Output the complete listing. Match it exactly.

______________________________

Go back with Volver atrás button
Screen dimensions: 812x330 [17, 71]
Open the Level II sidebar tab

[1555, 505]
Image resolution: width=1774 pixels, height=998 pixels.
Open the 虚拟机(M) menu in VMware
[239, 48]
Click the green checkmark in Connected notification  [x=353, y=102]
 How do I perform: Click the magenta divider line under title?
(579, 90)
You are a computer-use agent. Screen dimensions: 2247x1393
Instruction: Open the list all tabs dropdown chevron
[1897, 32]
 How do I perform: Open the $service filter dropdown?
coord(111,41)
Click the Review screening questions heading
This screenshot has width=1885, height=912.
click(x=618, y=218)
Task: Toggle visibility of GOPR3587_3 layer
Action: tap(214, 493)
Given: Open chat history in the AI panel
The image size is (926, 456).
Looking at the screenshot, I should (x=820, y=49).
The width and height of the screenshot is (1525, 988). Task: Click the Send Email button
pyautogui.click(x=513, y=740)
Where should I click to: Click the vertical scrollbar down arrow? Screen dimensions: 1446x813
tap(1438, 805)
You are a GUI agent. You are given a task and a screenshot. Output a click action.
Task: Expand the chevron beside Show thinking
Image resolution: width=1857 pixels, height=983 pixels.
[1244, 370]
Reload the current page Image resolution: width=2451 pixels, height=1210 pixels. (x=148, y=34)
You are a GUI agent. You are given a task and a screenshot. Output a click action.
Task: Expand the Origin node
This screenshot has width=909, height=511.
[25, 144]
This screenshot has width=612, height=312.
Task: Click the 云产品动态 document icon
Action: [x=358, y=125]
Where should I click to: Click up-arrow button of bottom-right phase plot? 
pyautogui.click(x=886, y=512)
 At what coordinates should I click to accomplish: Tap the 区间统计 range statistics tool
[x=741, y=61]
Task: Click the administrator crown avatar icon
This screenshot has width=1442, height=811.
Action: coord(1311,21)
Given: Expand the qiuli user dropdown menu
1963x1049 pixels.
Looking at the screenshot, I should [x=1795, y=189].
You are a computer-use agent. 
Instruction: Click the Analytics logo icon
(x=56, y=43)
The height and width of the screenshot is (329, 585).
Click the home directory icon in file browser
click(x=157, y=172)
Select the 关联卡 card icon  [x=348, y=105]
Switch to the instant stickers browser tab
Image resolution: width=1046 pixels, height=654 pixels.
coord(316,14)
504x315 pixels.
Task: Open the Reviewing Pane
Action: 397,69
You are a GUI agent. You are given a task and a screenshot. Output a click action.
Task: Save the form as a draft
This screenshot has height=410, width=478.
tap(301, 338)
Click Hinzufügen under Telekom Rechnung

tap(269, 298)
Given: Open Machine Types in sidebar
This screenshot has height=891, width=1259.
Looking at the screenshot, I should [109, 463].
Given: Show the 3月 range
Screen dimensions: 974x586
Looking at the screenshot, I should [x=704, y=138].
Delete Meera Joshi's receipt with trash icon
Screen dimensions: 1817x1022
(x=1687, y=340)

______________________________

• SOLUTION FOR THIS PROBLEM:
Go back with Volver atrás button
Screen dimensions: 812x330 [17, 71]
Open the Level II sidebar tab

[1555, 505]
Image resolution: width=1774 pixels, height=998 pixels.
Open the 虚拟机(M) menu in VMware
[239, 48]
Click the green checkmark in Connected notification  [x=353, y=102]
 How do I perform: Click the magenta divider line under title?
(579, 90)
You are a computer-use agent. Screen dimensions: 2247x1393
Instruction: Open the list all tabs dropdown chevron
[1897, 32]
 How do I perform: Open the $service filter dropdown?
coord(111,41)
Click the Review screening questions heading
This screenshot has width=1885, height=912.
click(x=618, y=218)
Task: Toggle visibility of GOPR3587_3 layer
Action: tap(214, 493)
Given: Open chat history in the AI panel
The image size is (926, 456).
Looking at the screenshot, I should (x=820, y=49).
The width and height of the screenshot is (1525, 988). Task: Click the Send Email button
pyautogui.click(x=513, y=740)
Where should I click to: Click the vertical scrollbar down arrow? Screen dimensions: 1446x813
tap(1438, 805)
You are a GUI agent. You are given a task and a screenshot. Output a click action.
Task: Expand the chevron beside Show thinking
Image resolution: width=1857 pixels, height=983 pixels.
[1244, 370]
Reload the current page Image resolution: width=2451 pixels, height=1210 pixels. (x=148, y=34)
You are a GUI agent. You are given a task and a screenshot. Output a click action.
Task: Expand the Origin node
This screenshot has width=909, height=511.
[25, 144]
This screenshot has width=612, height=312.
Task: Click the 云产品动态 document icon
Action: [x=358, y=125]
Where should I click to: Click up-arrow button of bottom-right phase plot? 
pyautogui.click(x=886, y=512)
 At what coordinates should I click to accomplish: Tap the 区间统计 range statistics tool
[x=741, y=61]
Task: Click the administrator crown avatar icon
This screenshot has width=1442, height=811.
Action: coord(1311,21)
Given: Expand the qiuli user dropdown menu
1963x1049 pixels.
Looking at the screenshot, I should [x=1795, y=189].
You are a computer-use agent. 
Instruction: Click the Analytics logo icon
(x=56, y=43)
The height and width of the screenshot is (329, 585).
Click the home directory icon in file browser
click(x=157, y=172)
Select the 关联卡 card icon  [x=348, y=105]
Switch to the instant stickers browser tab
Image resolution: width=1046 pixels, height=654 pixels.
coord(316,14)
504x315 pixels.
Task: Open the Reviewing Pane
Action: 397,69
You are a GUI agent. You are given a task and a screenshot. Output a click action.
Task: Save the form as a draft
This screenshot has height=410, width=478.
tap(301, 338)
Click Hinzufügen under Telekom Rechnung

tap(269, 298)
Given: Open Machine Types in sidebar
This screenshot has height=891, width=1259.
Looking at the screenshot, I should [109, 463].
Given: Show the 3月 range
Screen dimensions: 974x586
Looking at the screenshot, I should [x=704, y=138].
Delete Meera Joshi's receipt with trash icon
Screen dimensions: 1817x1022
(x=1687, y=340)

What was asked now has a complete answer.